■ The exercise:
In the listing below, write out word for word the part that opens with the line containing "Task: Open the Segurança padlock icon" and closes with the line containing "click(712, 569)", including both of those lines.

Element and text location data
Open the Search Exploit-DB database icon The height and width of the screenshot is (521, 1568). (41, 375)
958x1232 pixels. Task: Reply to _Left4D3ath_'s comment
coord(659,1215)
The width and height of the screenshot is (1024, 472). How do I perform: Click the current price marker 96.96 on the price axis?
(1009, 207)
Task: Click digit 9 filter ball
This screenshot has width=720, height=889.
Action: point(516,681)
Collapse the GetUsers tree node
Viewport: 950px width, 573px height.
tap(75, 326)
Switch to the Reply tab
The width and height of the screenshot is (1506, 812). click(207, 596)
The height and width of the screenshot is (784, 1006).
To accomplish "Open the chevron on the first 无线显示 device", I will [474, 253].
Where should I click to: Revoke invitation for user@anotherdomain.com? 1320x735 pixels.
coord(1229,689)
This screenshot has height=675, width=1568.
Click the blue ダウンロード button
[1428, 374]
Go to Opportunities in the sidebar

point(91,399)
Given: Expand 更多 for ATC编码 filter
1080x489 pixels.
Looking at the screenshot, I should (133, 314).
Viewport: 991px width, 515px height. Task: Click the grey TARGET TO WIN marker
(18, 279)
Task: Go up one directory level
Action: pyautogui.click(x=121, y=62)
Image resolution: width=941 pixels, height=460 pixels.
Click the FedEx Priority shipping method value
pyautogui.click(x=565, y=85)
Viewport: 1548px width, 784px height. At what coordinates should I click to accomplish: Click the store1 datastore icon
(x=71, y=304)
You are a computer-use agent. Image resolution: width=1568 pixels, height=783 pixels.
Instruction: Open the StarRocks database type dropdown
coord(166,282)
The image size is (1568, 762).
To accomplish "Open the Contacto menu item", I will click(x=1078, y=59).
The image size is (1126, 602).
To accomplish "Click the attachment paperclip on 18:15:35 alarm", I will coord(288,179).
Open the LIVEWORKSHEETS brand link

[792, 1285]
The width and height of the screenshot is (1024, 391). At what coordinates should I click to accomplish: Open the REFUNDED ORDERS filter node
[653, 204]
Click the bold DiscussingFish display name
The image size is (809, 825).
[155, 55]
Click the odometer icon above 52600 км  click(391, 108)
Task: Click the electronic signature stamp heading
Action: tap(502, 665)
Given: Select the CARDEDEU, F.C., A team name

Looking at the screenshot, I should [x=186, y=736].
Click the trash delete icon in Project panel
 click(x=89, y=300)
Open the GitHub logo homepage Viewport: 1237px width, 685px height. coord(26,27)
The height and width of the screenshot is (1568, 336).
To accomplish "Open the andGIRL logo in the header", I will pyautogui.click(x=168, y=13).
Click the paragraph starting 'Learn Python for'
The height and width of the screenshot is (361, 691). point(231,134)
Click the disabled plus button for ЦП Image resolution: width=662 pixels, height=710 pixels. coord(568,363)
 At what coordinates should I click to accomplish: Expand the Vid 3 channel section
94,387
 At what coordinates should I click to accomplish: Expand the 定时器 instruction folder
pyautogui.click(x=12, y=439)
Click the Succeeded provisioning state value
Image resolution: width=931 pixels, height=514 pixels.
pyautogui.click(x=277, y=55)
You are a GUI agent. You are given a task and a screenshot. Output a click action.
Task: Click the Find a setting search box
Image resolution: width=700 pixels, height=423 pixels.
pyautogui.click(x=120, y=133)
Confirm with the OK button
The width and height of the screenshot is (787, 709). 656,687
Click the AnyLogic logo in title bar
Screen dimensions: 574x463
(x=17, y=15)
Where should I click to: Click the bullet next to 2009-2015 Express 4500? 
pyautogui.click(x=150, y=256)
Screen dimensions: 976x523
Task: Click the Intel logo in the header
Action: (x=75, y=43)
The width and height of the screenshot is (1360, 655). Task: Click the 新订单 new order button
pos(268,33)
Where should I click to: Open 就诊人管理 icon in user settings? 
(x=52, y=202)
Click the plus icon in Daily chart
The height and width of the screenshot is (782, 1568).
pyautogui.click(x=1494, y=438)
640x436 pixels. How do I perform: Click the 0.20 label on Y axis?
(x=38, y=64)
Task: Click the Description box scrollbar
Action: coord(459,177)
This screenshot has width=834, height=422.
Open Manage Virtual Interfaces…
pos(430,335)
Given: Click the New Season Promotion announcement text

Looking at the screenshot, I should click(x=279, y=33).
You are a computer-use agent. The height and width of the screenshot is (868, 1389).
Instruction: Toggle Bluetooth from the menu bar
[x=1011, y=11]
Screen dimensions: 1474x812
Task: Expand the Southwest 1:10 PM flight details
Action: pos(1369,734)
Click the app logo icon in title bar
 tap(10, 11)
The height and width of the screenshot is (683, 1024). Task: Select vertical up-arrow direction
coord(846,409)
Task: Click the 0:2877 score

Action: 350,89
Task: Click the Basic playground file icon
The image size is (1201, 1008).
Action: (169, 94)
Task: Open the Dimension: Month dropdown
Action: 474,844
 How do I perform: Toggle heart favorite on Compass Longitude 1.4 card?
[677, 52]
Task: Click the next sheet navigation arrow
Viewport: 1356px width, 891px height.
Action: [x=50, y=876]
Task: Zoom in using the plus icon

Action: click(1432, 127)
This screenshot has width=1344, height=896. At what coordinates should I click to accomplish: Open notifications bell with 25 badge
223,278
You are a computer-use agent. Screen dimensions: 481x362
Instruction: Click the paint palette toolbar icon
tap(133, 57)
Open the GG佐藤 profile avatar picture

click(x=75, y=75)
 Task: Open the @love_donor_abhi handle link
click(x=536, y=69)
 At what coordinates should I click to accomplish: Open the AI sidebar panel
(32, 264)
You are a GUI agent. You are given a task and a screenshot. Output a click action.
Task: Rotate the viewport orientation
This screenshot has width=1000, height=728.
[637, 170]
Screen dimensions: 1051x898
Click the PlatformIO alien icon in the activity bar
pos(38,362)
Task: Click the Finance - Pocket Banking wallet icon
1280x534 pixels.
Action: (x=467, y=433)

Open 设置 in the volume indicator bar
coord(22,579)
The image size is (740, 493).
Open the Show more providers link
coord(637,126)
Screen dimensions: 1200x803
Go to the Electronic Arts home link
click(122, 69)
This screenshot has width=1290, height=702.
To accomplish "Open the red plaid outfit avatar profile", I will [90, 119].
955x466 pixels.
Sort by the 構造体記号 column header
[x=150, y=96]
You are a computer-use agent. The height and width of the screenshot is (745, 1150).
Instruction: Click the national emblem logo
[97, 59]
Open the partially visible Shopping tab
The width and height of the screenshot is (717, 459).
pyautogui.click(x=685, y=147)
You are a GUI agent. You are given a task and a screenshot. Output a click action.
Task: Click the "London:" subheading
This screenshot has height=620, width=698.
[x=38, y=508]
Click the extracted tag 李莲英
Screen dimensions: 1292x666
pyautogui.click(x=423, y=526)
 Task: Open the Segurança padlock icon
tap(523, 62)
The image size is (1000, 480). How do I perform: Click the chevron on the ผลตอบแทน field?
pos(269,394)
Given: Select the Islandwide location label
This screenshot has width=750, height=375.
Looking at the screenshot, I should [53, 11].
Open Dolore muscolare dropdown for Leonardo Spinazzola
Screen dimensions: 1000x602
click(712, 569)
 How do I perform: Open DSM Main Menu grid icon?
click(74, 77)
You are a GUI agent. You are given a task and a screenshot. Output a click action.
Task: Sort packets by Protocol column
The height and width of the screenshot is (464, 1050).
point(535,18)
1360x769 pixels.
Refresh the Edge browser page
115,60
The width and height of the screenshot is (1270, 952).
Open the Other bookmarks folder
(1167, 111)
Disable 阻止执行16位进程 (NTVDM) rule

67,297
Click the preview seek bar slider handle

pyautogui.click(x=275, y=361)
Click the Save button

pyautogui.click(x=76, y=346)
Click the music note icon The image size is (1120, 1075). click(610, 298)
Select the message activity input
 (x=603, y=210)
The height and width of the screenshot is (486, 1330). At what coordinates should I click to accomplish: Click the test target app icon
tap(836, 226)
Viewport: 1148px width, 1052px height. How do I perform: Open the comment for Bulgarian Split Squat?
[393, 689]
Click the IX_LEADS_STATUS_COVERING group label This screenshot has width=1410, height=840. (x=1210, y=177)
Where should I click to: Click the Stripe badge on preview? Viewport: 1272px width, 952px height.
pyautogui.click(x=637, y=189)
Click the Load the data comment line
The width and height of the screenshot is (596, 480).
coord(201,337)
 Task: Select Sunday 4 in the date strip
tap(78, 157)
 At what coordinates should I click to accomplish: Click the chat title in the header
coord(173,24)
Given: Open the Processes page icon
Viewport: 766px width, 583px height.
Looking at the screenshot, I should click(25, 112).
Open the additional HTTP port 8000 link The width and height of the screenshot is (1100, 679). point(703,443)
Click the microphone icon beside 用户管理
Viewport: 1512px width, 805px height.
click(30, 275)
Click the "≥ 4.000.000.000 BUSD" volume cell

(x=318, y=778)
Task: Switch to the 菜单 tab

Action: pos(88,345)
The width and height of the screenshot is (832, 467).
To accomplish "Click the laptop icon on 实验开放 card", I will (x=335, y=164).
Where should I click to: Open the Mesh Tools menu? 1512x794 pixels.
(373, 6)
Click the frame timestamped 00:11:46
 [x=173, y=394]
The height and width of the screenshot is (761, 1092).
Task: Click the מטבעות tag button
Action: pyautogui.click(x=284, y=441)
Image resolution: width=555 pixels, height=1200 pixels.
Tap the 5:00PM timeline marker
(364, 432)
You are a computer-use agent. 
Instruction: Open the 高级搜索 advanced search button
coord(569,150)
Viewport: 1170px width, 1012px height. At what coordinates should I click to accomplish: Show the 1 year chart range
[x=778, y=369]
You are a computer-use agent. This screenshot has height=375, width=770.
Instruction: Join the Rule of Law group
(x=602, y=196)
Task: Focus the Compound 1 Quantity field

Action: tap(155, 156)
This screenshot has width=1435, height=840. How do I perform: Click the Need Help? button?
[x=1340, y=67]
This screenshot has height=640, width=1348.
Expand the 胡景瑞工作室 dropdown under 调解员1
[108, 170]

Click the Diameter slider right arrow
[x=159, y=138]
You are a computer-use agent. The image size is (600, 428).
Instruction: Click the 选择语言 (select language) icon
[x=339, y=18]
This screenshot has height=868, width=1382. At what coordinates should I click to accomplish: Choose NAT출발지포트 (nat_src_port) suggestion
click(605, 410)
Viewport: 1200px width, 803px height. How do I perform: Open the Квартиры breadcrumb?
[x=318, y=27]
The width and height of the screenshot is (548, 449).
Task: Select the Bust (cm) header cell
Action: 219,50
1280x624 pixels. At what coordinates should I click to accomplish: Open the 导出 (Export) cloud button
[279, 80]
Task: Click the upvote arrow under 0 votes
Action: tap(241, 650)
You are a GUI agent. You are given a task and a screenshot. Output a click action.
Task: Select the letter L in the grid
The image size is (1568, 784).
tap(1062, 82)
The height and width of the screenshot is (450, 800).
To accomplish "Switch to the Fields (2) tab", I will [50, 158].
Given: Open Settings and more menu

■ Answer in full:
 Task: Open the Segurança padlock icon
tap(523, 62)
The image size is (1000, 480). How do I perform: Click the chevron on the ผลตอบแทน field?
pos(269,394)
Given: Select the Islandwide location label
This screenshot has width=750, height=375.
Looking at the screenshot, I should [53, 11].
Open Dolore muscolare dropdown for Leonardo Spinazzola
Screen dimensions: 1000x602
click(712, 569)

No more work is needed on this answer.